Word for word, retype the records below.

Stored records
■ ■ ■

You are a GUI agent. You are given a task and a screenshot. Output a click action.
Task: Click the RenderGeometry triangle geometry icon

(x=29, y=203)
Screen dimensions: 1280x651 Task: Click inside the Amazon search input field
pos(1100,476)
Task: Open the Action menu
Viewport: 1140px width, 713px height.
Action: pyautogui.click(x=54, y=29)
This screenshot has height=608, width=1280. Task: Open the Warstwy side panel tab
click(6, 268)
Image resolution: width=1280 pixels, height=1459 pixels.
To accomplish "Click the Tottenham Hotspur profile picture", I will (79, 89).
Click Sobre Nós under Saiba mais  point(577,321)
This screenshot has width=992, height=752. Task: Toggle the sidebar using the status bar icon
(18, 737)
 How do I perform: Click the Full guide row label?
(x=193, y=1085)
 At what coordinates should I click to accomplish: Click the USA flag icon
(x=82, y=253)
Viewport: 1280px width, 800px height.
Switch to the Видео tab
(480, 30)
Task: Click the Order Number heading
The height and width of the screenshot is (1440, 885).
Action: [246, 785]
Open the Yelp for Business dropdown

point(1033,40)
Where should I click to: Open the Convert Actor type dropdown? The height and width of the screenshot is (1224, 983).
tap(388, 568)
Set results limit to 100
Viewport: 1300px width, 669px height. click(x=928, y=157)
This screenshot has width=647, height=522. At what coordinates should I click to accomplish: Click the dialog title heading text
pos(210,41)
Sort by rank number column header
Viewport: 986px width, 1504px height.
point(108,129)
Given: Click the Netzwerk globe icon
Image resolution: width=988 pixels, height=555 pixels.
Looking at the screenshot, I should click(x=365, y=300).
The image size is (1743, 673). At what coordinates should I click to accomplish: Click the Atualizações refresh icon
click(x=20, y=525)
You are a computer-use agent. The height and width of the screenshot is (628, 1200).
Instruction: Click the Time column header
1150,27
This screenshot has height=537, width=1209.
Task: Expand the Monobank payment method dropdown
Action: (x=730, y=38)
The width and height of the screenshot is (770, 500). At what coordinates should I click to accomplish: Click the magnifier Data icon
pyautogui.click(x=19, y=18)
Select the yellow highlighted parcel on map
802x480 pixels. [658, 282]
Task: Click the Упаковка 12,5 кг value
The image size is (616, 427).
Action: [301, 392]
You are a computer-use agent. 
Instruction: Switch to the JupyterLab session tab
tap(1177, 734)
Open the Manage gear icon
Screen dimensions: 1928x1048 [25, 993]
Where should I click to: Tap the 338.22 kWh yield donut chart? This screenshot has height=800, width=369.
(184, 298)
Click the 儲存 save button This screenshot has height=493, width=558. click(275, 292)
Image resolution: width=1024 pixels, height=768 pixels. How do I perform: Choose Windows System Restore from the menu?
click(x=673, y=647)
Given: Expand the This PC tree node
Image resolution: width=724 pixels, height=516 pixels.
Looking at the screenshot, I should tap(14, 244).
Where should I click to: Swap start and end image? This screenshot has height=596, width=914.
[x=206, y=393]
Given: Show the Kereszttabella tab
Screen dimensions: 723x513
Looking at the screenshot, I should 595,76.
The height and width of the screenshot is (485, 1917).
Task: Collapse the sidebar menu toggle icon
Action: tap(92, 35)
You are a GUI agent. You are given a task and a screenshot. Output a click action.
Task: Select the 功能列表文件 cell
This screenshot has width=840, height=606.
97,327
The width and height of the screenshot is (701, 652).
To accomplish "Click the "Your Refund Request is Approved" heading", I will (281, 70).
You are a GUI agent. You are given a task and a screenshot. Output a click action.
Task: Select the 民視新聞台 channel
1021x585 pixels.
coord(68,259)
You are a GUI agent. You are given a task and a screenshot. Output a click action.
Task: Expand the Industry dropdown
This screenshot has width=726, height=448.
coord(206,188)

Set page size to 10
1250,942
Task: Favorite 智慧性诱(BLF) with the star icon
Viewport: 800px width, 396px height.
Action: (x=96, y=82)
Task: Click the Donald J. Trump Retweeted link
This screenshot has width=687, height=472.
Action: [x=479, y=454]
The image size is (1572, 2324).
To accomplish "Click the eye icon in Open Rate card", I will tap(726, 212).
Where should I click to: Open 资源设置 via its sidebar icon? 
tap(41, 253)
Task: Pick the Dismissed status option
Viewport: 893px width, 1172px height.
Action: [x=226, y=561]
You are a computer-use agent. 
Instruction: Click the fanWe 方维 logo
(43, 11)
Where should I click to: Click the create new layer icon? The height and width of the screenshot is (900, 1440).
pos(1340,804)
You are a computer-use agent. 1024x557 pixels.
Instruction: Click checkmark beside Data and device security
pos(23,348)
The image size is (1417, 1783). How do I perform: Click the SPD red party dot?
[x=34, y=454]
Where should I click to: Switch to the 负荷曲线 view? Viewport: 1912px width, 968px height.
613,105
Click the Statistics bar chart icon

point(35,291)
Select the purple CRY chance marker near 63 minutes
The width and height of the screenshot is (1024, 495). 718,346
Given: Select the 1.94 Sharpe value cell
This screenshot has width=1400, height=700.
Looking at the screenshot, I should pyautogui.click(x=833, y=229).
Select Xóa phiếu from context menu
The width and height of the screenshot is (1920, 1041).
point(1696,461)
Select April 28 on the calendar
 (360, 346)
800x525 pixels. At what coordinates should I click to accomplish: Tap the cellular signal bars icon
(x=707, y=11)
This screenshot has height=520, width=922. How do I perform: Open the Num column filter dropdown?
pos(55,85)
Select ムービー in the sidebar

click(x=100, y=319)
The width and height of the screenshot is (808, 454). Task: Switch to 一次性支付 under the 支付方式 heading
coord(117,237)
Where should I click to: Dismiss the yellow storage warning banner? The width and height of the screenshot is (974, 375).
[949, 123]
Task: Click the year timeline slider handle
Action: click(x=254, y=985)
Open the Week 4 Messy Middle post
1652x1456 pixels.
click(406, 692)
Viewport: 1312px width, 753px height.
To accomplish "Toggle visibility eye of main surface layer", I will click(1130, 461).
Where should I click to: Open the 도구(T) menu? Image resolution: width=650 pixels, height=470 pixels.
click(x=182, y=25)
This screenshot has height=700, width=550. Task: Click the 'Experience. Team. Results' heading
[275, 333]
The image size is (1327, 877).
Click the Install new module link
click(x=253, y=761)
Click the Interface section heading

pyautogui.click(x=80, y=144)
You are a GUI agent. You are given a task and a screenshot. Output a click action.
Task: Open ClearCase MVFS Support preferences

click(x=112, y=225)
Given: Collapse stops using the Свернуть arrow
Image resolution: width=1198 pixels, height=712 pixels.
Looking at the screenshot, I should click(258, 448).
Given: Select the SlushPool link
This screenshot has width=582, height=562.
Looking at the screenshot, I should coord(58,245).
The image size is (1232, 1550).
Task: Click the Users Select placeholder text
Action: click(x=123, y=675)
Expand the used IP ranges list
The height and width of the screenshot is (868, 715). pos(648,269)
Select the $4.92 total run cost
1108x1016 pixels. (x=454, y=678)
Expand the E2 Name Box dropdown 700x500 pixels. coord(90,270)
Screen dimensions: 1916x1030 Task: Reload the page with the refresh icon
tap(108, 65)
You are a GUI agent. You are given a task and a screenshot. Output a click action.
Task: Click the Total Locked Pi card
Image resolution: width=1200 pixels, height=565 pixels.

■ ■ ■

▶ _RESPONSE BOX_:
You are a GUI agent. You are given a task and a screenshot. Output a click action.
Task: Click the RenderGeometry triangle geometry icon

(x=29, y=203)
Screen dimensions: 1280x651 Task: Click inside the Amazon search input field
pos(1100,476)
Task: Open the Action menu
Viewport: 1140px width, 713px height.
Action: pyautogui.click(x=54, y=29)
This screenshot has height=608, width=1280. Task: Open the Warstwy side panel tab
click(6, 268)
Image resolution: width=1280 pixels, height=1459 pixels.
To accomplish "Click the Tottenham Hotspur profile picture", I will (79, 89).
Click Sobre Nós under Saiba mais  point(577,321)
This screenshot has width=992, height=752. Task: Toggle the sidebar using the status bar icon
(18, 737)
 How do I perform: Click the Full guide row label?
(x=193, y=1085)
 At what coordinates should I click to accomplish: Click the USA flag icon
(x=82, y=253)
Viewport: 1280px width, 800px height.
Switch to the Видео tab
(480, 30)
Task: Click the Order Number heading
The height and width of the screenshot is (1440, 885).
Action: [246, 785]
Open the Yelp for Business dropdown

point(1033,40)
Where should I click to: Open the Convert Actor type dropdown? The height and width of the screenshot is (1224, 983).
tap(388, 568)
Set results limit to 100
Viewport: 1300px width, 669px height. click(x=928, y=157)
This screenshot has width=647, height=522. At what coordinates should I click to accomplish: Click the dialog title heading text
pos(210,41)
Sort by rank number column header
Viewport: 986px width, 1504px height.
point(108,129)
Given: Click the Netzwerk globe icon
Image resolution: width=988 pixels, height=555 pixels.
Looking at the screenshot, I should click(x=365, y=300).
The image size is (1743, 673). At what coordinates should I click to accomplish: Click the Atualizações refresh icon
click(x=20, y=525)
You are a computer-use agent. The height and width of the screenshot is (628, 1200).
Instruction: Click the Time column header
1150,27
This screenshot has height=537, width=1209.
Task: Expand the Monobank payment method dropdown
Action: (x=730, y=38)
The width and height of the screenshot is (770, 500). At what coordinates should I click to accomplish: Click the magnifier Data icon
pyautogui.click(x=19, y=18)
Select the yellow highlighted parcel on map
802x480 pixels. [658, 282]
Task: Click the Упаковка 12,5 кг value
The image size is (616, 427).
Action: [301, 392]
You are a computer-use agent. 
Instruction: Switch to the JupyterLab session tab
tap(1177, 734)
Open the Manage gear icon
Screen dimensions: 1928x1048 [25, 993]
Where should I click to: Tap the 338.22 kWh yield donut chart? This screenshot has height=800, width=369.
(184, 298)
Click the 儲存 save button This screenshot has height=493, width=558. click(275, 292)
Image resolution: width=1024 pixels, height=768 pixels. How do I perform: Choose Windows System Restore from the menu?
click(x=673, y=647)
Given: Expand the This PC tree node
Image resolution: width=724 pixels, height=516 pixels.
Looking at the screenshot, I should tap(14, 244).
Where should I click to: Swap start and end image? This screenshot has height=596, width=914.
[x=206, y=393]
Given: Show the Kereszttabella tab
Screen dimensions: 723x513
Looking at the screenshot, I should 595,76.
The height and width of the screenshot is (485, 1917).
Task: Collapse the sidebar menu toggle icon
Action: tap(92, 35)
You are a GUI agent. You are given a task and a screenshot. Output a click action.
Task: Select the 功能列表文件 cell
This screenshot has width=840, height=606.
97,327
The width and height of the screenshot is (701, 652).
To accomplish "Click the "Your Refund Request is Approved" heading", I will (281, 70).
You are a GUI agent. You are given a task and a screenshot. Output a click action.
Task: Select the 民視新聞台 channel
1021x585 pixels.
coord(68,259)
You are a GUI agent. You are given a task and a screenshot. Output a click action.
Task: Expand the Industry dropdown
This screenshot has width=726, height=448.
coord(206,188)

Set page size to 10
1250,942
Task: Favorite 智慧性诱(BLF) with the star icon
Viewport: 800px width, 396px height.
Action: (x=96, y=82)
Task: Click the Donald J. Trump Retweeted link
This screenshot has width=687, height=472.
Action: [x=479, y=454]
The image size is (1572, 2324).
To accomplish "Click the eye icon in Open Rate card", I will tap(726, 212).
Where should I click to: Open 资源设置 via its sidebar icon? 
tap(41, 253)
Task: Pick the Dismissed status option
Viewport: 893px width, 1172px height.
Action: [x=226, y=561]
You are a computer-use agent. 
Instruction: Click the fanWe 方维 logo
(43, 11)
Where should I click to: Click the create new layer icon? The height and width of the screenshot is (900, 1440).
pos(1340,804)
You are a computer-use agent. 1024x557 pixels.
Instruction: Click checkmark beside Data and device security
pos(23,348)
The image size is (1417, 1783). How do I perform: Click the SPD red party dot?
[x=34, y=454]
Where should I click to: Switch to the 负荷曲线 view? Viewport: 1912px width, 968px height.
613,105
Click the Statistics bar chart icon

point(35,291)
Select the purple CRY chance marker near 63 minutes
The width and height of the screenshot is (1024, 495). 718,346
Given: Select the 1.94 Sharpe value cell
This screenshot has width=1400, height=700.
Looking at the screenshot, I should pyautogui.click(x=833, y=229).
Select Xóa phiếu from context menu
The width and height of the screenshot is (1920, 1041).
point(1696,461)
Select April 28 on the calendar
 (360, 346)
800x525 pixels. At what coordinates should I click to accomplish: Tap the cellular signal bars icon
(x=707, y=11)
This screenshot has height=520, width=922. How do I perform: Open the Num column filter dropdown?
pos(55,85)
Select ムービー in the sidebar

click(x=100, y=319)
The width and height of the screenshot is (808, 454). Task: Switch to 一次性支付 under the 支付方式 heading
coord(117,237)
Where should I click to: Dismiss the yellow storage warning banner? The width and height of the screenshot is (974, 375).
[949, 123]
Task: Click the year timeline slider handle
Action: click(x=254, y=985)
Open the Week 4 Messy Middle post
1652x1456 pixels.
click(406, 692)
Viewport: 1312px width, 753px height.
To accomplish "Toggle visibility eye of main surface layer", I will click(1130, 461).
Where should I click to: Open the 도구(T) menu? Image resolution: width=650 pixels, height=470 pixels.
click(x=182, y=25)
This screenshot has height=700, width=550. Task: Click the 'Experience. Team. Results' heading
[275, 333]
The image size is (1327, 877).
Click the Install new module link
click(x=253, y=761)
Click the Interface section heading

pyautogui.click(x=80, y=144)
You are a GUI agent. You are given a task and a screenshot. Output a click action.
Task: Open ClearCase MVFS Support preferences

click(x=112, y=225)
Given: Collapse stops using the Свернуть arrow
Image resolution: width=1198 pixels, height=712 pixels.
Looking at the screenshot, I should click(258, 448).
Given: Select the SlushPool link
This screenshot has width=582, height=562.
Looking at the screenshot, I should coord(58,245).
The image size is (1232, 1550).
Task: Click the Users Select placeholder text
Action: click(x=123, y=675)
Expand the used IP ranges list
The height and width of the screenshot is (868, 715). pos(648,269)
Select the $4.92 total run cost
1108x1016 pixels. (x=454, y=678)
Expand the E2 Name Box dropdown 700x500 pixels. coord(90,270)
Screen dimensions: 1916x1030 Task: Reload the page with the refresh icon
tap(108, 65)
You are a GUI agent. You are given a task and a screenshot. Output a click action.
Task: Click the Total Locked Pi card
Image resolution: width=1200 pixels, height=565 pixels.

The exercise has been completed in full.